--- Extracted text Enclosed Below ---
AARP Hearing Center
In early August, after months of deliberation, Christian Living Communities announced it was requiring all workers at its six long-term care communities in Colorado to be fully vaccinated against COVID-19. If employees didn’t get the shots — or a valid religious or medical exemption — by Oct. 1, they’d no longer have a job.
At most of the facilities, the mandate had the intended effect: vaccinations ticked up. But at one facility in rural Colorado, many workers wouldn’t budge. So the nonprofit chain pushed the deadline out to the end of October.
“We can’t have no team members,” said Jill Vitale-Aussem, president and chief executive officer of Christian Living Communities, who worried that many workers at the facilities would walk. “Yes, we have a risk with them being unvaccinated, but we also have a huge risk if we don’t have them to care for the residents.”
“It’s hard,” she said. “There are risks both ways.”
As they did at Christian Living Communities facilities, vaccine mandates at nursing homes around the country appear to be pushing vaccinations up. The national vaccination rate for nursing home staff jumped from 67 to 74 percent between mid-September and mid-October, according to an AARP analysis of government data, as a wave of nursing home chains, individual facilities and states activated the requirements for workers. That’s the largest monthly increase since AARP began tracking COVID-19 vaccination data in June.
A federal mandate for most staff in health care facilities that receive Medicare or Medicaid dollars, which includes nursing homes, will also take effect in early January.
But even as the mandates appear to be working, many long-term care operators say they are intensifying staffing shortages. That’s especially true in pockets of the country where vaccine hesitancy is high. While shortages and high turnover have long plagued the long-term care workforce, the pandemic has exacerbated them, raising more concerns about inadequate care for residents. The pandemic has killed more than 186,000 residents and staff of long-term care facilities, including nursing homes, assisted living facilities and other settings, representing more than a quarter of all U.S. coronavirus deaths.
--- End of Enclosed Extracted text ---
Work instruction 1 ▸
Write out the part of the article on nursing home vaccine mandates from "A federal mandate" up to and including "in early January.".
Work instruction 2 ▸
According to the article on nursing home vaccine mandates, how did the national vaccination rate for nursing home staff change between mid-September and mid-October?
Work instruction 3 ▸
List every calendar month that the article on nursing home vaccine mandates names, giving each month once.
--- Given records Enclosed Below ---
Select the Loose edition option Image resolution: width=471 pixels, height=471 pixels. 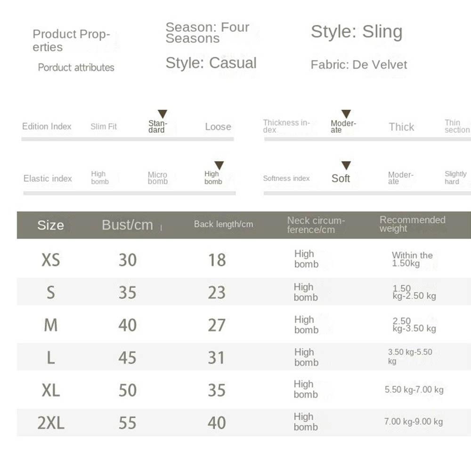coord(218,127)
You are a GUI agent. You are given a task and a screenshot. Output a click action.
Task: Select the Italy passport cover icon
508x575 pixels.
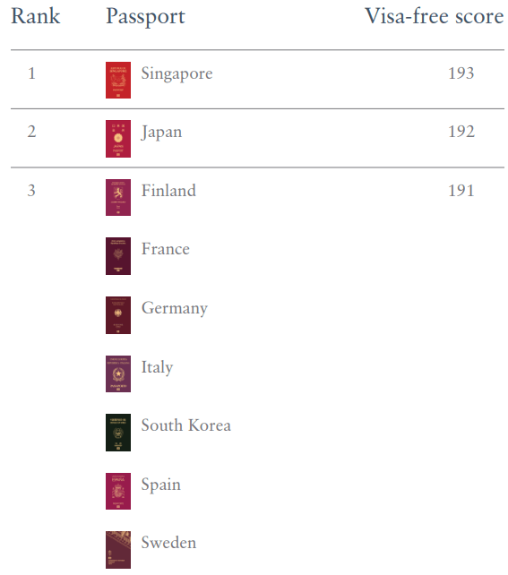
--- End of Enclosed Given records ---
--- Given records Enclosed Below ---
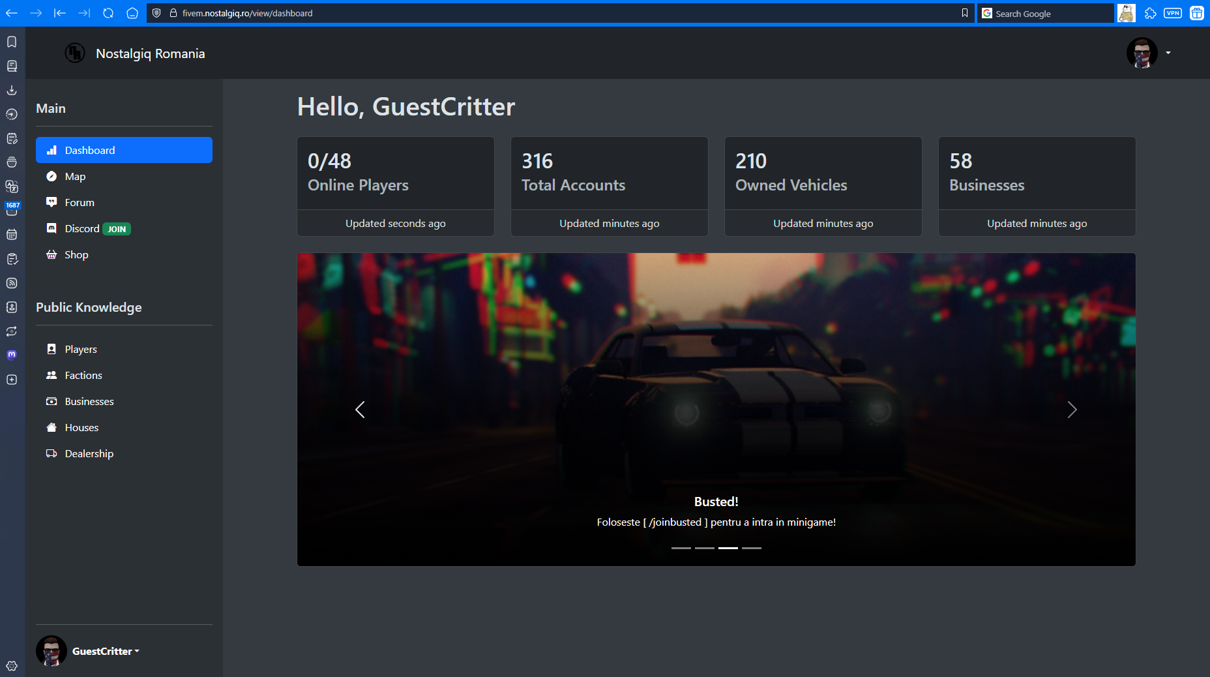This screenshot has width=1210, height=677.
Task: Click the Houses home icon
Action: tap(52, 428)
--- End of Enclosed Given records ---
Written reply 1 ▸
A federal mandate for most staff in health care facilities that receive Medicare or Medicaid dollars, which includes nursing homes, will also take effect in early January.

Written reply 2 ▸
It rose from 67 to 74 percent.

Written reply 3 ▸
August, October, September, June, January